ACTIONS À MENER.
1. Relevez tous les noms de personnes qui figurent dans le texte sur la jeunesse des quartiers, dans leur ordre d'apparition.
2. Reprenez le texte sur la jeunesse des quartiers à la suite de sa dernière phrase et poursuivez-le.

PASSAGE RETENU.
···

LA JEUNESSE DE NOS QUARTIERS ET DE NOS CANTONS : LE GÂCHIS ÉVITABLE D’UNE BELLE ÉNERGIE !

Francis Massé,

Président de MDN Consultants,

Ancien Haut fonctionnaire

« J’aimerais que l’on inscrive cette épigraphe sur les frontispices de nos écoles : Il est stupide le philosophe qui croit qu’un prince, récitant d’admirables discours sur la clémence et la sagesse, deviendra clément et sage ». Alain Anziani, Vies de Pline 

Les « émeutes urbaines » de juin 2023 et les violences qui les ont accompagnées, à la suite de la mort de Nahel Merzouk à l’âge de 17 ans, se sont étendues sur tout le territoire, des centres-villes de grandes agglomérations aux communes plus petites. Des jeunes gens et des jeunes filles de 11 à 25 ans ont été impliqués et parmi eux, un tiers étaient des collégiens. Ces émeutes, naturellement, elles ne représentent pas ni toute la jeunesse, ni tous les quartiers, ni tous nos cantons ; mais ce sont trop de jeunes qui gaspillent leur potentiel dans des combats illusoires en s’engageant avec violence sur des chemins de destruction et de haine. Ce gaspillage c’est le nôtre, c’est notre société qui s’appauvrit de ses richesses humaines inexploitées. « Nous ne savons pas ce qui nous arrive et c’est précisément ce qui nous arrive » écrit José Ortega y Gasset. 

C’est d’abord déchirant de voir ce détournement d’énergie qui eut été bien mieux employée dans des tâches nobles et utiles pour la société, une corruption d’intention vers des actions criminelles. Par ailleurs au grand dam de certains, il ne faut pas omettre l’explication adolescente suggérée par Gaspard Koenig qui ne n’est pas incompatible d’ailleurs avec les tentatives de manipulation (voir infra).

···

DONNÉES EXTRAITES.

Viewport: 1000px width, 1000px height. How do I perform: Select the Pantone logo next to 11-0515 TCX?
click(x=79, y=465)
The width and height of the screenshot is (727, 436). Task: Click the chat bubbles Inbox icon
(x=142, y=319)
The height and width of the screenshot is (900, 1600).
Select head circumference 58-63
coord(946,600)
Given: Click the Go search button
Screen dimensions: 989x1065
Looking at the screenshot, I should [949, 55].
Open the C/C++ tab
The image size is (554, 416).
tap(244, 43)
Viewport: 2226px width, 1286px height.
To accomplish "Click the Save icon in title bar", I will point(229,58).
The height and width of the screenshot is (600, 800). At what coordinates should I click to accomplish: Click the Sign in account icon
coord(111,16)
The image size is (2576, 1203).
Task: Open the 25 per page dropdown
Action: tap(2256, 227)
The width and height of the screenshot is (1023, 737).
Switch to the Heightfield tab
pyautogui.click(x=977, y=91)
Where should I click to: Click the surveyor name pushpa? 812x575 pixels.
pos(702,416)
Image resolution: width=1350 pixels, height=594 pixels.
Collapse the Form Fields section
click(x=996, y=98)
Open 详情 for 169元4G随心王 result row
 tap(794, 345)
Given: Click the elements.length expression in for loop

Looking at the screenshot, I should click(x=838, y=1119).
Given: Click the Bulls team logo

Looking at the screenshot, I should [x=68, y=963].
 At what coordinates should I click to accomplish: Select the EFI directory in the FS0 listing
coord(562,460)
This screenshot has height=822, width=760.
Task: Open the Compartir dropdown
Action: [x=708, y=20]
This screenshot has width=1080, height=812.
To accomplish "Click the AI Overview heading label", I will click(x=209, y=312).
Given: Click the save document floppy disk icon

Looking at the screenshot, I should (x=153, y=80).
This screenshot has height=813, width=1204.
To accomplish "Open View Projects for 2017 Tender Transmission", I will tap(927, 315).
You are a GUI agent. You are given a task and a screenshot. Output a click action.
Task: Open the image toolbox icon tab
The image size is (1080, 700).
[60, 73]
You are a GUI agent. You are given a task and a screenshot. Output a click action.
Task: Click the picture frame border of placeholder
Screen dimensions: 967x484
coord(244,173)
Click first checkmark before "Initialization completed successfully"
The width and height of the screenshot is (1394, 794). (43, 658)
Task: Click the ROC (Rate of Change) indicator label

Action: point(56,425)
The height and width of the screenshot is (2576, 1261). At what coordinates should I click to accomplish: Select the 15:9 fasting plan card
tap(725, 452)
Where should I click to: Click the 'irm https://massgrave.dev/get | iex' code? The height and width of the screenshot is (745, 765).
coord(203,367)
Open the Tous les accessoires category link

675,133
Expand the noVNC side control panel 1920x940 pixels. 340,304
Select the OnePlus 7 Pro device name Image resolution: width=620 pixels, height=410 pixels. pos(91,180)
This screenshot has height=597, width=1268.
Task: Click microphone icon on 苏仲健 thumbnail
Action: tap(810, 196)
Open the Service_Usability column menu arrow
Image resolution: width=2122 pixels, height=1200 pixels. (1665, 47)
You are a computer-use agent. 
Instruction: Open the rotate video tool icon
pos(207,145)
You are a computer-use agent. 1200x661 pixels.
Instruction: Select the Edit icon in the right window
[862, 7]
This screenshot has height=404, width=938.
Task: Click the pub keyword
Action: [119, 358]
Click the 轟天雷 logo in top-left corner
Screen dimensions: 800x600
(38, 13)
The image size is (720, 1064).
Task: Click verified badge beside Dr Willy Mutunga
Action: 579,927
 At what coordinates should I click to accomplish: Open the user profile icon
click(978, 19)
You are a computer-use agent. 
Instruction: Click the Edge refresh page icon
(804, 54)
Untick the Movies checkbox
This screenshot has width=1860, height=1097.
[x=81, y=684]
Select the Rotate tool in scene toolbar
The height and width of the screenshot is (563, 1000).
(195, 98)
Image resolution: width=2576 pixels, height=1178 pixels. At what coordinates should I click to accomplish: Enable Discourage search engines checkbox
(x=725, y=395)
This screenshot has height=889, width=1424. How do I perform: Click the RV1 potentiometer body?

···

RÉPONSES DANS L'ORDRE.
1. Francis Massé, Alain Anziani, Nahel Merzouk, José Ortega y Gasset, Gaspard Koenig

2.
Bien sûr ils sont responsables aux yeux de la loi mais à partir de 10/11 ans ces jeunes « sauvageons » ou adolescents « inconscients », le sont-ils vraiment complètement ? Qui peut sans hésitations affirmer que la société est à l’abri de toute critique ?

Nous n’aimons vraiment pas certains discours qui sont tenus sur les plateaux télé ! Ils sont durs, négatifs et dénués d’espérance. C’est, comme l’écrit François Cusset, l’expression d’une « haine ordinaire » (1).  Il a raison de noter que : « même au nom de valeurs défendables, avec de bonnes volontés, faire le jeu des cyniques ou des haineux, sinon des deux, mène toujours à la tragédie politique ». Et d’ajouter que ceux qui agissent ainsi à leur corps défendant se jettent « dans le camp de plus en plus fortifié des pires ennemis actuels de l’humanité ». 

Car le point commun de toutes ces expressions minoritaires qui veulent combattre à leur manière et avec leur sensibilité pour la justice, sexuelle, raciale, sociale, climatique, c’est une partie de notre jeunesse. 

Il y a des choses à dire et des choses à faire. Distinguons-les ! 

Il apparaît que l’on parle trop de choses qu’il faut faire et les faire effectivement sans forcément le répéter à satiété ; mais à condition de les faire vraiment. Il existe des paroles à prononcer impérativement (illocutoire) pour décrire et même créer de facto un futur désirable et apaiser, pour ouvrir des portes et désigner ce qui apporte considération à ces jeunes et déclenche d’autres comportements à leur égard. 

Parmi les choses à faire – sans les ressasser – il y a le maintien de l’ordre pour assurer la sécurité et la tranquillité publiques, pour rétablir la paix sociale ; prendre en conséquence toutes les mesures qui s’imposent à court, moyen et long terme : formation des policiers et gendarmes, luttes contre les déstabilisations extérieures, trafics de drogue, éducation et insertion, etc. A contrario le discours sécuritaire est inadapté : là, le silence est meilleur dès lors que les actes sont appropriés. L’ordre républicain s’impose : pourquoi diable le rappeler sinon pour occulter le fait qu’il est au service de la Liberté ?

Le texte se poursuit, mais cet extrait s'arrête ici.